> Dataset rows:
>>>

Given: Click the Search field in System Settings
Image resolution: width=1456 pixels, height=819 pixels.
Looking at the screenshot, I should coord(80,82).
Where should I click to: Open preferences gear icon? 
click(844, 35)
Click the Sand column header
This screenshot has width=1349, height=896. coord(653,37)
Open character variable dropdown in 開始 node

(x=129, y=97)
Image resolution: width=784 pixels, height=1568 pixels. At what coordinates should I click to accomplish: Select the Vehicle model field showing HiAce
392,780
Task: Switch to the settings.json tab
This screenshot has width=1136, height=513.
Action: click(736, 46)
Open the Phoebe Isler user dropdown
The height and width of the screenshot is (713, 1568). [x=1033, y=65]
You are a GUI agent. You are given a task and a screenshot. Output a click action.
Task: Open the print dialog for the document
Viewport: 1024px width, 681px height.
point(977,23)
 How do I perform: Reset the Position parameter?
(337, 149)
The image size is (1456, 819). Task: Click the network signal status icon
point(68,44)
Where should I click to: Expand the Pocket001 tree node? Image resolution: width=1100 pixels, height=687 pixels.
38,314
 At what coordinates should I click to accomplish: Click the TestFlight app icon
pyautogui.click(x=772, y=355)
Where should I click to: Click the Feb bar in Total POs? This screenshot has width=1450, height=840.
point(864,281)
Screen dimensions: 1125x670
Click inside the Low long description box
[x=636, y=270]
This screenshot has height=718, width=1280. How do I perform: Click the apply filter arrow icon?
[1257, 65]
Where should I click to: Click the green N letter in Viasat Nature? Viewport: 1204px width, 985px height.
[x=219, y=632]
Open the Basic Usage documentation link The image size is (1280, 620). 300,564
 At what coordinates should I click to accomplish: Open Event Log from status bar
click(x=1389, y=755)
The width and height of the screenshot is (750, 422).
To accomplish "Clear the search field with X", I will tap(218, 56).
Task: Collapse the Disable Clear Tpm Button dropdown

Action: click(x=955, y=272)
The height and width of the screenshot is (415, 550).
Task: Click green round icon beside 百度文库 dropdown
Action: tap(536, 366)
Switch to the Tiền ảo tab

<<<

Write out the dataset rows above exactly as they appear, starting from the first line of the records and stopping after the line containing "[x=636, y=270]".

Given: Click the Search field in System Settings
Image resolution: width=1456 pixels, height=819 pixels.
Looking at the screenshot, I should coord(80,82).
Where should I click to: Open preferences gear icon? 
click(844, 35)
Click the Sand column header
This screenshot has width=1349, height=896. coord(653,37)
Open character variable dropdown in 開始 node

(x=129, y=97)
Image resolution: width=784 pixels, height=1568 pixels. At what coordinates should I click to accomplish: Select the Vehicle model field showing HiAce
392,780
Task: Switch to the settings.json tab
This screenshot has width=1136, height=513.
Action: click(736, 46)
Open the Phoebe Isler user dropdown
The height and width of the screenshot is (713, 1568). [x=1033, y=65]
You are a GUI agent. You are given a task and a screenshot. Output a click action.
Task: Open the print dialog for the document
Viewport: 1024px width, 681px height.
point(977,23)
 How do I perform: Reset the Position parameter?
(337, 149)
The image size is (1456, 819). Task: Click the network signal status icon
point(68,44)
Where should I click to: Expand the Pocket001 tree node? Image resolution: width=1100 pixels, height=687 pixels.
38,314
 At what coordinates should I click to accomplish: Click the TestFlight app icon
pyautogui.click(x=772, y=355)
Where should I click to: Click the Feb bar in Total POs? This screenshot has width=1450, height=840.
point(864,281)
Screen dimensions: 1125x670
Click inside the Low long description box
[x=636, y=270]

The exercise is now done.